948年1月31日、ナレンターニといわれる海賊がヴェネツィアを襲撃した。この1月31日というのはヴェネツィアの守護聖人であるサン・マルコの聖遺物がヴェネツィアにもたらされた日(828年のこと)なので、当然のごとく祭日となっている。そしてこの日、サン・ピエトロ・ディ・カステッロ大聖堂(カステッロのサン・ピエトロ大聖堂、ヴェネツィアの一番アドリア海に近いところにある)では祝賀のために多くの結婚式が執り行われようとしていたそうな。嫁入り道具というものには貴重品が多いので、賊にとっては格好の獲物でもある。ナレンターニたちは奇襲をかけ、数々の宝飾品とともにあろうことか花嫁たちもさらっていったという。

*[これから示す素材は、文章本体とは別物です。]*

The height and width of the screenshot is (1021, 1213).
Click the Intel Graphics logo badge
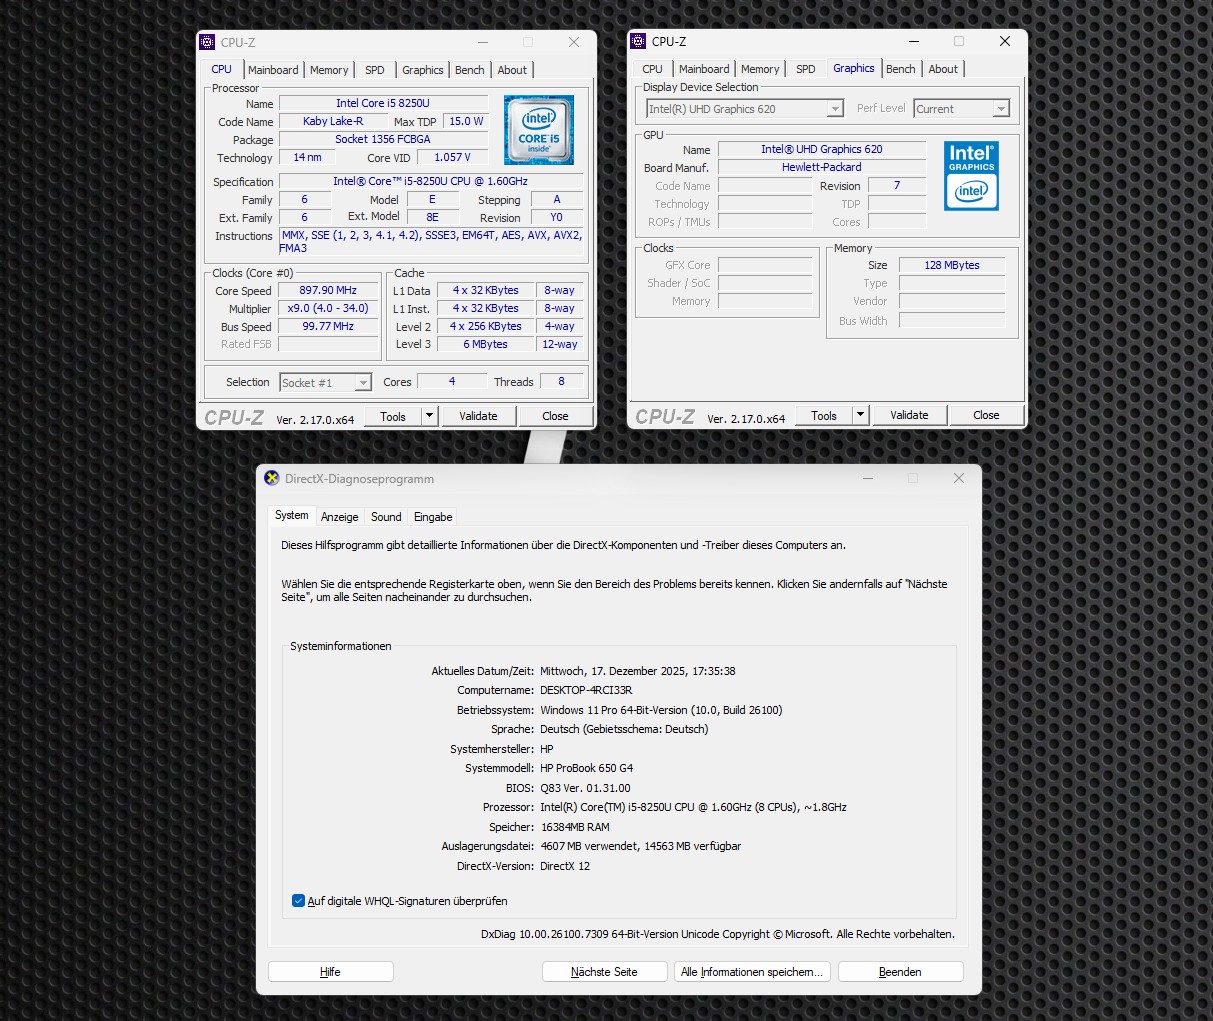click(x=971, y=175)
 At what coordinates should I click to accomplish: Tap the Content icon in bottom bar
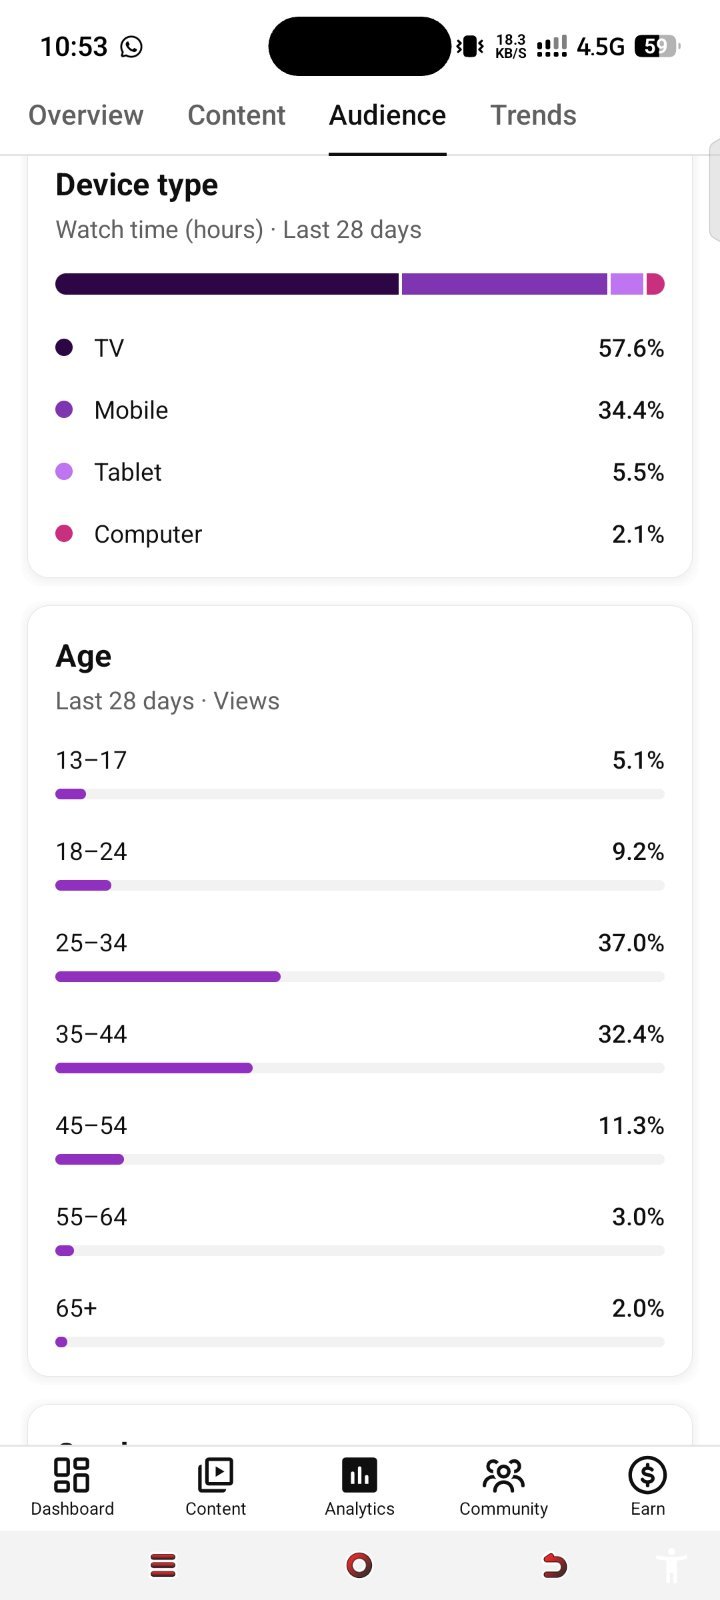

しかしヴェネツィアというのは一瞬たりともひるまない。だいたい彼らは基本的に“海の男”なので気性が荒いのだ。儀式に参列していたドージェ(ヴェネツィア総督)、カンディアーノⅢ世は即座に追撃隊を編成するように命を下し、ヴェネツィアの男たちはあっという間にナレンターニに追いついた。そして短い戦闘の末に海賊たちを打ち破るのだが、しかしながら彼らが捕虜とした海賊は一人もいなかったという。至極単純な話で、その場で全員殺した、ということだ。そして哀れなナレンターニの遺体は人間扱いをしてもらえず、すべて海に投げ捨てられたのだとか。ヴェネツィアの男たちも相当怒っていたのだと思われる。

そもそも海の上でヴェネツィアと喧嘩して勝てるわけがないのだ。

そしてこのとき特に活躍したらしいのが、サンタ・マリア・フォルモーザ教会に信徒会の拠点を持つ箱作りの職人たちで、褒美を与えようといったドージェと彼らの間にここで不可解なやりとりがある。だがイタリア人のジョークというのは前にも書いたとおり、どこで笑っていいのかよく分からないものだし、本筋に関係ないので省略。

何か大きな事件があったら必ずお祭りにするのがこちらの習わしであった。実際には順序が逆という可能性もあるが、後述するようにそこはあまり考えてはいけない。ともあれ、無事に花嫁たちが戻ってきたのを祝って毎年2月2日に行われるようになったその祭りの名を"festa delle Marie"という。正式にどう訳されているのかは知らないが、MarieというのはMariaの複数形で、帰ってきた花嫁たちのことを示しているのだろうから、「マリアたちの祭り」としておく。

最初は例の花嫁たちを模して毎年十二人の「マリア」を選んで結婚式を行い、お祝いということで彼女らには豪華な服やら宝石やら持参金やらが与えられたそうだが、こういうのは当然、選ばれた人と選ばれなかった人との間でトラブルになる。仕方がないので、このマリアたちは木で作られた巨大な人形で代用されるようになった。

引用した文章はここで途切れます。